I'm trying to use a series of string.replaceAlls to swap all the UTF-8 special characters in a text file with ASCII & HTML encoding. Along the way I've hit a particularly stubborn one: \uAC8B, the UTF-8 middot.
Here's the line that cuts out the character, half the time:
string_out = string_out.replaceAll("¬ï", "·");
("¬ï" is how a UTF-8 · appears as extended ASCII. Before stumbling on this line, I'd tried "\uAC8B" and many other encodings without success.)
The line cuts out the UTF-8 middot, it doesn't replace it, and it does that only half the time. The other half the time it misses the character, and leaves it unchanged. If I make multiple copies of it or move other lines around it, it doesn't even do that.
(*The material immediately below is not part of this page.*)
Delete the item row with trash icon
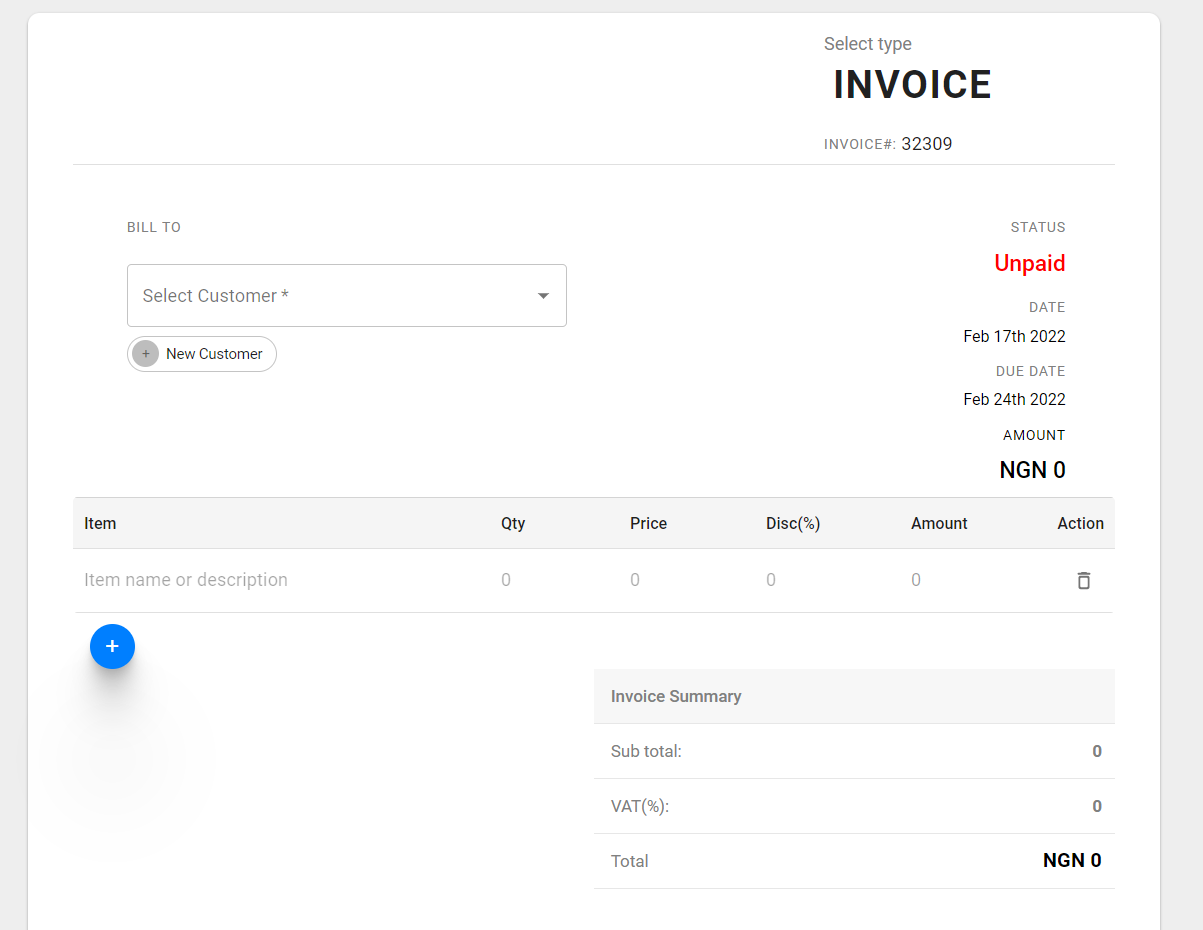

This feels like a multithreading issue, but I'm not aware of any multithreading going on. Just a block of replaceAlls in a included .jsp file being run from another .jsp.
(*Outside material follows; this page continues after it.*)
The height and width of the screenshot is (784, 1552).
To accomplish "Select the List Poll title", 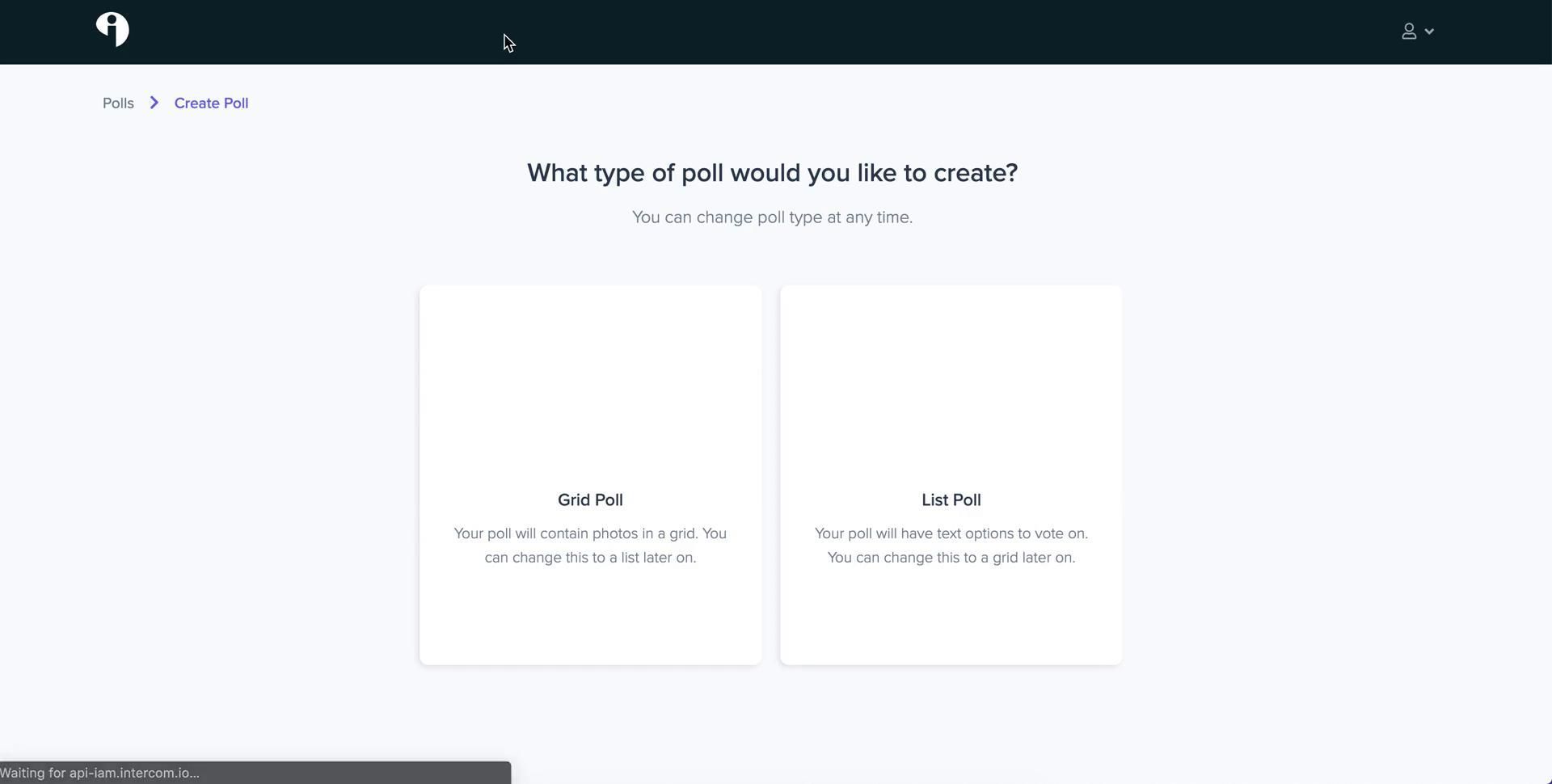I will coord(951,500).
What could cause this race-condition like behavior?
AC8B is not a dot, it's a Chinese character. Did you mean 00B7?
Java strings are always UTF-16 Unicode. UTF-8 is a way of representing Unicode characters in a file, it is not the way Java strings are stored in memory.
Pay attention to the encoding used to read the input and write the output files, they should be UTF-8, but once the file contents have been read into a Java string, it won't be UTF-8 anymore, but 16-bit Unicode.
I think your best chance is using the correct Unicode escape, not trying to represent UTF-8 raw bytes as ASCII.